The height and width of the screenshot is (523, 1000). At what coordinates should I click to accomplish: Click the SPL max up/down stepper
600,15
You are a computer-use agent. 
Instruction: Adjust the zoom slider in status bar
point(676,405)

════════════════════

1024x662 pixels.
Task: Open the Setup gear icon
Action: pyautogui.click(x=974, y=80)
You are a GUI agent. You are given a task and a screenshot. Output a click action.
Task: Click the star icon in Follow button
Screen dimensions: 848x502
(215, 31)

════════════════════

Problem:
Those lines above that contain the string "agent" should be returned.

Answer to this problem:
You are a computer-use agent. 
You are a GUI agent. You are given a task and a screenshot. Output a click action.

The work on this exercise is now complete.